Executive Director Michelle Walker and the Generation Next Team
MINNEAPOLIS – May 10, 2017 – President of the U.S. Bank Foundation, Reba Dominski and Minneapolis Public Schools Superintendent, Ed Graff were named the new co-chairs of Generation Next’s Leadership Council today. Generation Next, the coalition of education, community, government and business leaders working to identify key approaches to eliminate Minneapolis and Saint Paul’s education achievement and opportunity gaps, chooses one co-chair from the business community and one from the education community.
Reba Dominski, a founding member of the Generation Next Leadership Council, president of the US Bank Foundation, and senior vice president of Corporate Social Responsibility at U.S. Bank, will serve from 2017-2019 representing the business community.
Minneapolis Public Schools Superintendent Ed Graff will serve from 2017-2018 representing the education community. Generation Next intends to pass the seat to a Saint Paul education leader for 2018-2019.
Dominski and Graff succeed founding Generation Next Leadership Council co-chairs, Kim Nelson, senior vice president of external relations at General Mills, and Eric Kaler, president of the University of Minnesota, who have both served since 2012.
Says new co-chair Reba Dominski, “Generation Next has made significant progress addressing the unacceptable education disparities in the Twin Cities, especially in the areas of early childhood and high school graduation. I look forward to doubling down on my commitment to provide leadership in support of the coalition’s work.”

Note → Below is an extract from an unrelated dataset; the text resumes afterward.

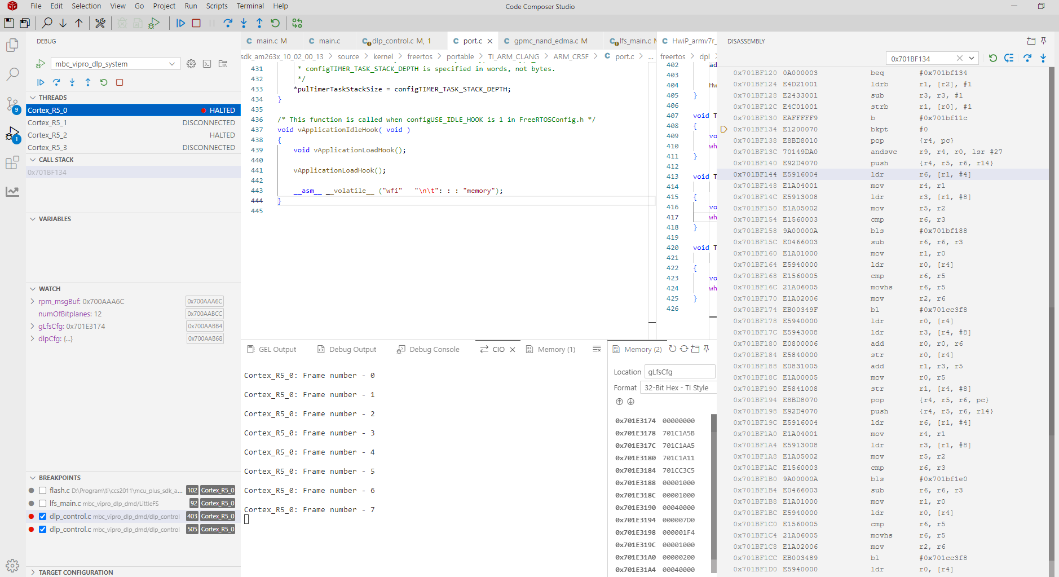Image resolution: width=1059 pixels, height=577 pixels.
Task: Open the mbc_vipro_dlp_system configuration dropdown
Action: coord(116,64)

Ms. Dominski has also served as a member of the National Advisory Board for StriveTogether, the national organization that inspired the Minneapolis-Saint Paul Generation Next coalition. StriveTogether has produced positive student results in more than 20 metropolitan areas, including Milwaukee, Cincinnati, Boston, Portland and Dallas.

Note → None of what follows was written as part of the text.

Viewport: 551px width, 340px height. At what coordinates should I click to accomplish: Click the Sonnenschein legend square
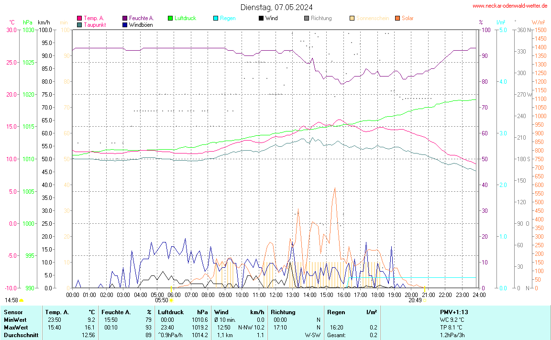(x=352, y=18)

This is the first time that a school superintendent has been tapped to lead Generation Next, although both Minneapolis and Saint Paul superintendents have served continuously on the Generation Next Leadership Council since the organization was created. Involving superintendents in leadership allows Generation Next to increase its partnership with the school districts, and is a best practice in similar collective impact efforts across the nation.
“In more than 25 years as an educator, I’ve seen firsthand the impact committed partners can make in improving educational outcomes for students,” said Minneapolis Public Schools Superintendent Ed Graff. “I’m honored and excited to offer my insights and experiences to Generation Next as we work together to ensure every child in the Twin Cities has the opportunity to reach their fullest potential.”

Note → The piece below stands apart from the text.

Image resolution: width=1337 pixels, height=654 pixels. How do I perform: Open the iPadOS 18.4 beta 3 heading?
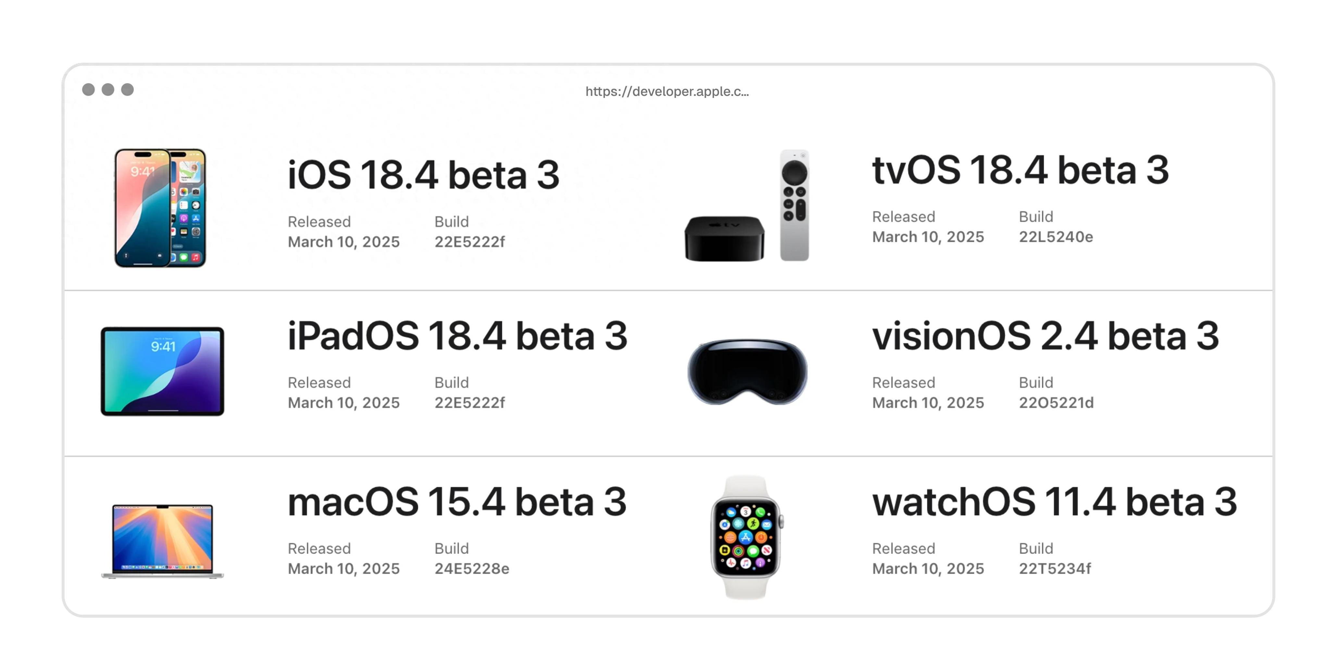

Michelle J. Walker joined Generation Next as Executive Director in October 2016 after nearly a decade in leadership positions within Saint Paul Public Schools.
“The support of the Generation Next Leadership Council has not waivered since its inception,” said Ms. Walker, “and that is largely due to the creative and committed leadership of Kim Nelson and Eric Kaler. I am extremely confident that our new leaders will continue and accelerate the momentum we have built. I welcome Reba and Ed to their new roles and look forward to Kim and Eric’s ongoing engagement in this effort.“
In addition to identifying effective key approaches on behalf of student success, Generation Next also leverages and activates the community’s collective resources to bring those approaches to students. www.gennextmsp.org.
The non-profit organization focuses its efforts in support of six key outcome areas: 1) kindergarten readiness; 2) 3rd grade reading; 3) 8thgrade math; 4) social-emotional learning; 5) high school graduation; and 6) post-secondary attainment.
About Generation Next: A powerful coalition of civic, business and education leaders, Generation Next aims to close the achievement and opportunity gaps for students of color in Minneapolis and Saint Paul. It uses rigorous data analysis and community engagement to identify what works to close these gaps, and replicate the most promising practices.